*** Recorded data

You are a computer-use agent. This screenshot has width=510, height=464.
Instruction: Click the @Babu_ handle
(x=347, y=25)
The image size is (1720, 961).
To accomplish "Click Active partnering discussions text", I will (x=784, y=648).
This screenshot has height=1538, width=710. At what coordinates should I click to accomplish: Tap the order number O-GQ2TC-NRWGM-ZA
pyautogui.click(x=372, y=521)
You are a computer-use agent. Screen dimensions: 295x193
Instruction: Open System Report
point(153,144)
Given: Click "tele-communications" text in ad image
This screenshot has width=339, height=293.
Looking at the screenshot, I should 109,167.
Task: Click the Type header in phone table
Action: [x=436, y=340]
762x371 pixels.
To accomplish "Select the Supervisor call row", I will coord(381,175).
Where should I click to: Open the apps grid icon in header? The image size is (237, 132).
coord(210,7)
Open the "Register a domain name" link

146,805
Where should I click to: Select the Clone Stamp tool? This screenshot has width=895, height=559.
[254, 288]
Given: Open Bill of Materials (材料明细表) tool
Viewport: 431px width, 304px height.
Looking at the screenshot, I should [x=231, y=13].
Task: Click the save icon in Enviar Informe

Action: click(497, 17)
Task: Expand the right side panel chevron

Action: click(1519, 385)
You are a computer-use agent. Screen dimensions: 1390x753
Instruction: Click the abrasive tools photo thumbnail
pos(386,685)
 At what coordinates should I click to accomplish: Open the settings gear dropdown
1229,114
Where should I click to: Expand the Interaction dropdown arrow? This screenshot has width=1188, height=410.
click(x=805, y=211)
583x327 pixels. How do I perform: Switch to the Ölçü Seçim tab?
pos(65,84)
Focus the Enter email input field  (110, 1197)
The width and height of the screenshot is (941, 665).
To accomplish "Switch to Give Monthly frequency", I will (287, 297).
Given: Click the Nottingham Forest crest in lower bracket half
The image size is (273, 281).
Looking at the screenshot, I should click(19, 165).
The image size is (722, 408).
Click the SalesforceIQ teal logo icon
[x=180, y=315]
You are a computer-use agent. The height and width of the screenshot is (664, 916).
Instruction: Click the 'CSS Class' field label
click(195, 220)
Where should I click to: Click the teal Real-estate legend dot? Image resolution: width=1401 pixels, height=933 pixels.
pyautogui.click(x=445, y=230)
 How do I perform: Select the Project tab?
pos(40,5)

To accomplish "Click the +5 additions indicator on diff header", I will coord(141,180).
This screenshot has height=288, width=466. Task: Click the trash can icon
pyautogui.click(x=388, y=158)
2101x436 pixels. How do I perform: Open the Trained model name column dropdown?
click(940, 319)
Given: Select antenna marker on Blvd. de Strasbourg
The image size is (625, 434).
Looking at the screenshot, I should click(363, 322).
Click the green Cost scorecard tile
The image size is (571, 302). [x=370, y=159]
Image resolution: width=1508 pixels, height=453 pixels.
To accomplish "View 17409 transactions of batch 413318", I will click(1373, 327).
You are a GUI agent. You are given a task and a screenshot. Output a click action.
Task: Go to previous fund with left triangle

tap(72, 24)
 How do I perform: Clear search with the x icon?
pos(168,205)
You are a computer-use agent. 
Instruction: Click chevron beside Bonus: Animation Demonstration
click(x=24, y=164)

******

## Problem statement
Retype exactly. Start at the line with "You are a GUI" and stop at the last line of the data.

## Written solution
You are a GUI agent. You are given a task and a screenshot. Output a click action.
Task: Go to previous fund with left triangle

tap(72, 24)
 How do I perform: Clear search with the x icon?
pos(168,205)
You are a computer-use agent. 
Instruction: Click chevron beside Bonus: Animation Demonstration
click(x=24, y=164)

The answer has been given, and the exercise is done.